Liver cancer: new advances in diagnosis, staging and treatment

Liver cancer: new advances in diagnosis, staging and treatment


Data presented at the 2014 International Liver Congress focus on new approaches for improving diagnosis, staging & treatment of hepatocellular carcinoma (HCC).

Improving hepatocellular carcinoma patient outcomes

"Human hepatocellular carcinoma is one of the most prevalent cancers worldwide and the second most frequent cause of cancer-related death," said EASL's Scientific Committee Member Dr Helen Reeves Senior Lecturer & Honorary Consultant Gastroenterologist at Newcastle Hospitals NHS Foundation Trust, UK.

"Because HCC is such an extremely diverse and heterogeneous disease, improving patient outcomes has proved a difficult undertaking. A number of existing therapeutic options have been subjected to rigorous study but have not shown any patient benefit. The findings from these HCC diagnosis, staging and treatment studies are important because they have the potential to significantly improve patient outcomes," Dr Reeves explained. Key findings from the studies include:

  • the need for centrally-coordinated screening programs across Europe
  • the potential of "gadoxetic acid"-enhanced MRI to more accurately stage HCC patients with early disease to ensure each patient receives the optimum treatment
  • the development of a 3-gene signature blood test, which can be used as an alternative to imaging techniques to reliably identify early stage HCC in high-risk individuals
  • impressive long-term data reinforcing the importance of "percutaneous radiofrequency ablation" treatment in the HCC treatment armamentarium, including its use in the treatment of advanced HCC where a single HCC is associated with thrombosis of the main portal vein.

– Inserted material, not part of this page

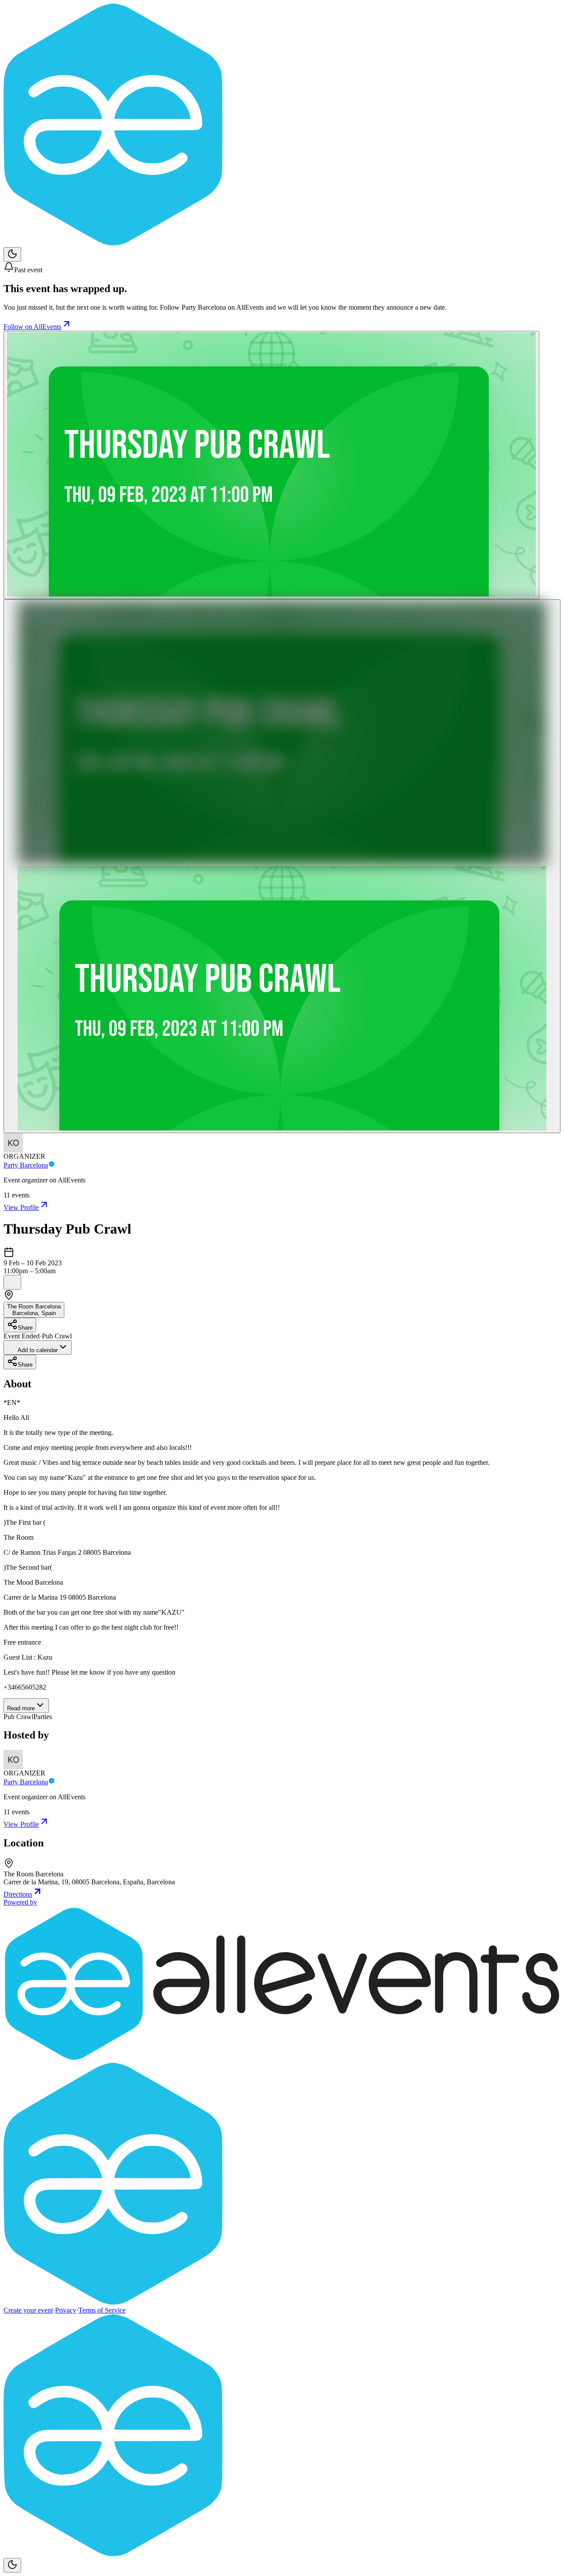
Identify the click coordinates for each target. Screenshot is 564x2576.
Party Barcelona (26, 1165)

Detailed statistics on HCC

Wide geographical variation in HCC survival may be explained by differing intensity of country screening programs. In Japan, approximately 80% of hepatocellular carcinoma (HCC) cases are detected by screening. In marked contrast, the figures for the UK, Spain and Hong Kong data were significantly lower at 15%, 35% and less than 10% respectively.

There was also a dramatic difference in the stage of disease at diagnosis. In Japanese patients, 59% were within the "Milan Criteria" (generally accepted set of parameters designed to assess the suitability of HCC patients for liver transplantation) and 71% were suitable for potentially curative treatment. Comparative figures for Spain were much lower at 26 and 32%, the UK 37 and 38% and Hong Kong, 8 and 16%, respectively.

Median HCC survival for Japan, Spain, UK and Hong Kong were 47, 26, 20 and 7 months respectively.

As Dr Reeves explained, the wide geographical variation in survival among HCC patients had been attributed to intrinsic ethnic differences, different reasons, or disease stages at presentation. "However, age, gender and Child-Pugh class distribution were all similar between the HCC patient populations from each of these four countries." Statistical analysis showed that the cause of the disease had little impact on survival, as Dr Reeves mentioned.